Co-op power raises the bar for community solar nationwide

A concerted effort is growing in the Northeast to address renewable energy goals and make renewable energy accessible to everyone. Co-op Power is on the front lines, coordinating community power and constructing valuable policy resources to change legislation and the lives of many nationwide.

In this episode of the Local Energy Rules Podcast[1], host John Farrell speaks with Lynn Benander, president of Co-op Power, a platform for cooperative ownership of renewable energy based in the Northeast. They discuss how Co-op Power provides solar access to low-income residents of New York City and other communities and its participation in the People’s Solar Energy Fund, a partnership to make community renewable energy financially attainable everywhere in the United States.

Listen to the full episode and explore more resources below — including a transcript and summary of the conversation.

Podcast (localenergyrules): Play in new window | Download | Embed[2][3][4]

Subscribe: Apple Podcasts | Android | Stitcher | RSSEpisode Transcript[5][6][7][8][9]

Co-op power’s powerful platform

A powerhouse in more ways than one, Co-op Power operates in the Northeast United States as a consumer-owned cooperative connecting more than ten thousand members. Co-op Power[10] serves as a “platform for communities to be able to implement the kinds of programs and create the products, [the] services, the jobs, and the businesses that they want to see most in their community.” Lynn Benander is President and CEO of Co-op Power and for fifteen years she has worked to make renewable energy more accessible for people in Massachusetts, New Hampshire, New York, and Vermont.

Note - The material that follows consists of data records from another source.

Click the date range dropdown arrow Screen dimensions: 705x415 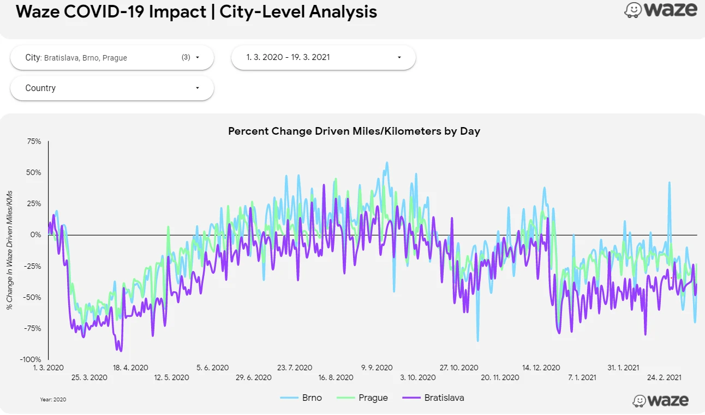coord(399,57)
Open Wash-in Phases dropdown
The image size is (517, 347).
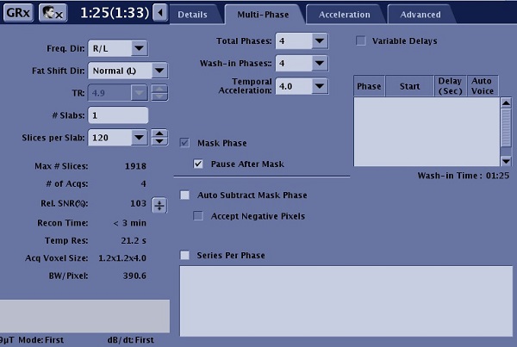click(x=319, y=64)
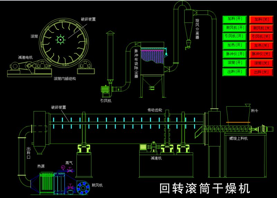Turn on the blower with 鼓风机[开]

pos(235,28)
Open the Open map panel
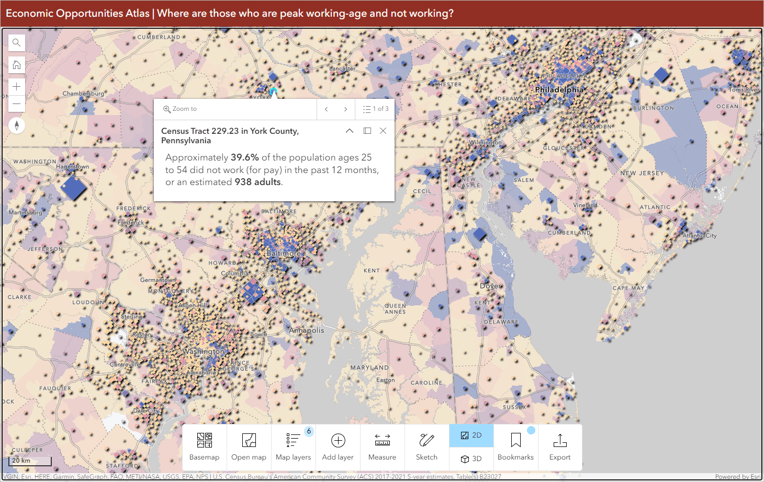The width and height of the screenshot is (764, 482). [x=249, y=447]
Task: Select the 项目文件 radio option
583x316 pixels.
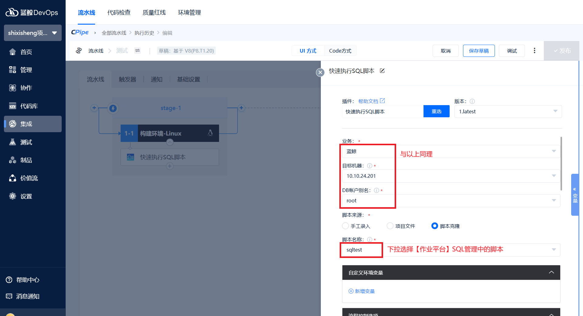Action: (390, 226)
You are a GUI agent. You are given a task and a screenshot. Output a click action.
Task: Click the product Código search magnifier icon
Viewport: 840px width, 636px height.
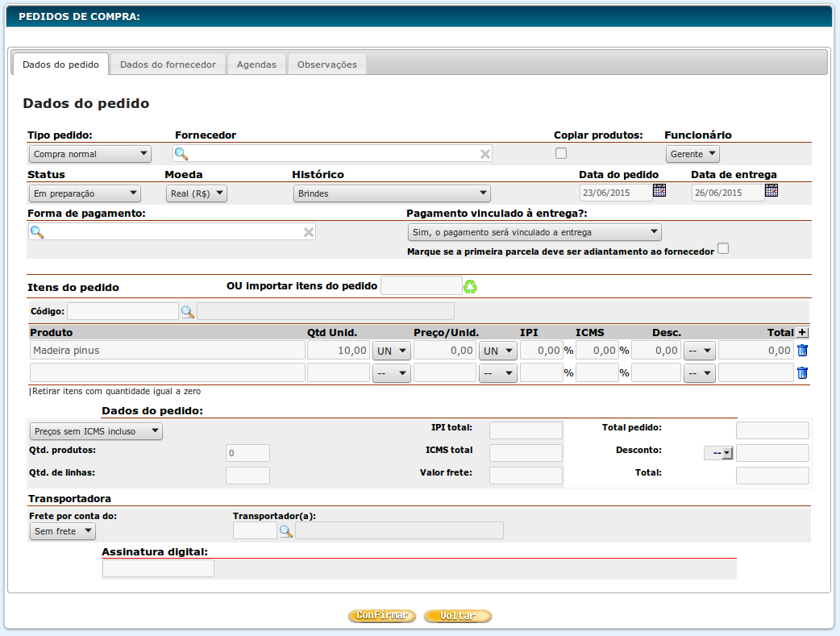(x=187, y=312)
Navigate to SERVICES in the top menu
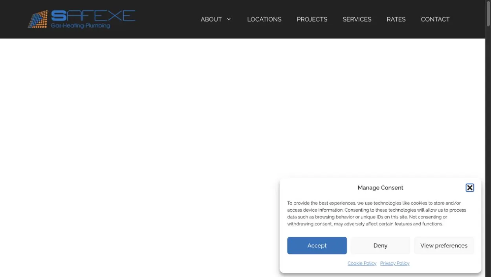 357,19
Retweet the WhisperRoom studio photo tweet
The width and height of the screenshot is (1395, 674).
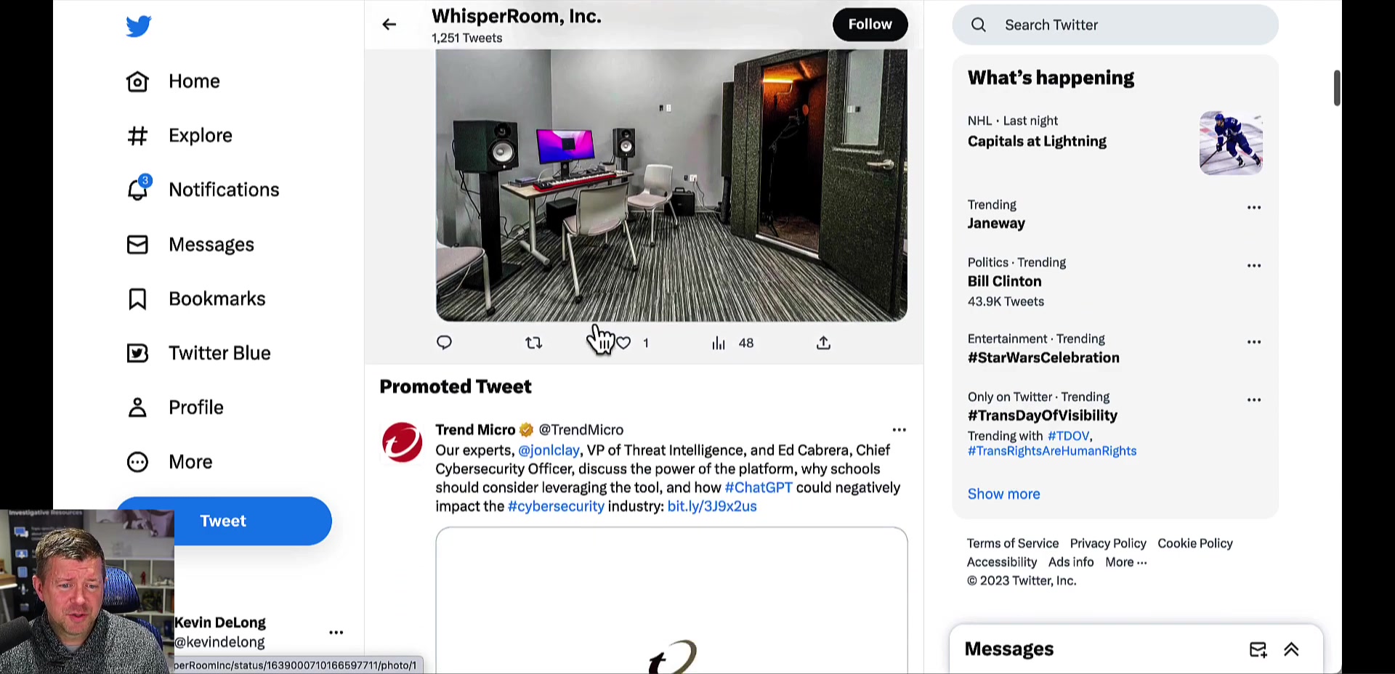[534, 343]
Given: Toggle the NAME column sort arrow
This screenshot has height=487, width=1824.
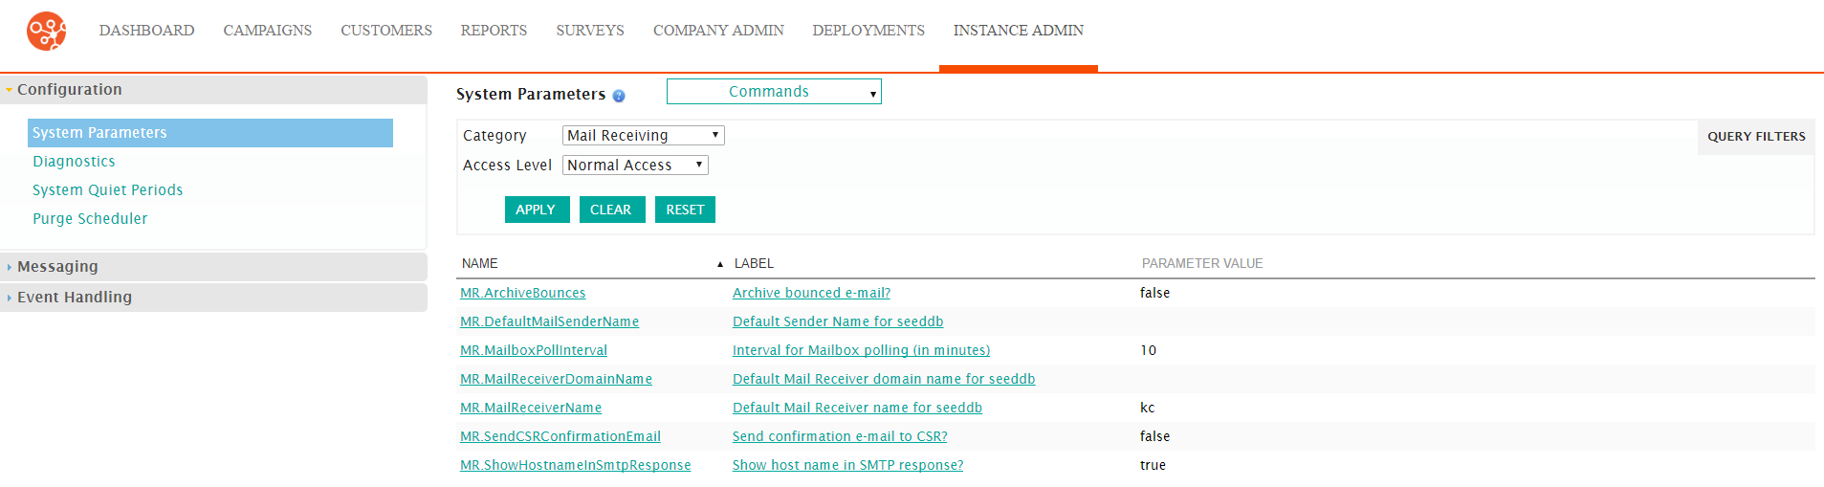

We think of ourselves as a commons that communities across New England and New York can come to in order to make good things happen in their community.

Co-op Power’s network of members and cooperatives collaborate to help fund projects developed by local cooperatives, provide management support, and create specific cooperative entities if a project requires lasting guidance and funding.

Co-op power in the Big Apple

In New York City, Co-op Power works under legislation that encourages the conversion of public lands into solar properties. This policy, along with local cooperatives, facilitates community investment in renewable energy and energy savings. Benander explains that the current policies in New York create opportunities for solar projects to serve and benefit low-income areas that need the energy and financial benefits the most.

Benander highlights Co-op Power’s focus on tailoring pathways to ownership to each project’s local circumstances. Whether the money goes into the hands of a non-profit, co-op, or municipal owner, “we think that some of those funds really should stay in public hands rather than all be shifted to private hands,” says Benander.

The cooperative structure allows us to really address all of those issues in a pretty exciting way

In New York City, members of Co-op Power won a bid to build on the Brooklyn Army Terminal and a separate bid to build on properties owned by the NYC Housing Authority. Benander says that, in this case, New York City and their municipalities didn’t seek ownership in the project. This allowed much of the funding and benefits of the project to return to the serviced communities, including an electricity discount of up to 20%.

Brooklyn Army Terminal 4, N.Y. Photo by Billy Derby[11] via Flickr (CC BY-NC-ND 2.0)

Both projects are designed to be financed in a “partnership flip” model. Benander explains that, in each case, the initial investment will come from outside investors or lenders. Gradually, ownership will move to the local energy co-ops to steward and manage the arrays. The Brooklyn Terminal development will add 675 kW of solar generation, powering 150 low-income families in Sunset Park. The NYC Housing Authority project will place solar arrays on more than 40 buildings, adding 1.2 MW of solar energy to the system. That energy will be metered separately and distributed to members of nearby communities that need it most, since NYC Housing Authority building residents already receive discounted or subsidized energy.

Funding community solar

The partnership flip strategy is one of the ways Co-op Power seeks to secure funding for communities that can’t afford the initial investment, yet still want to retain ownership in the long run.

[Partnership flip] is the model that gets us ownership the soonest with the most financial value retained in the project. So there’s something worth owning, right?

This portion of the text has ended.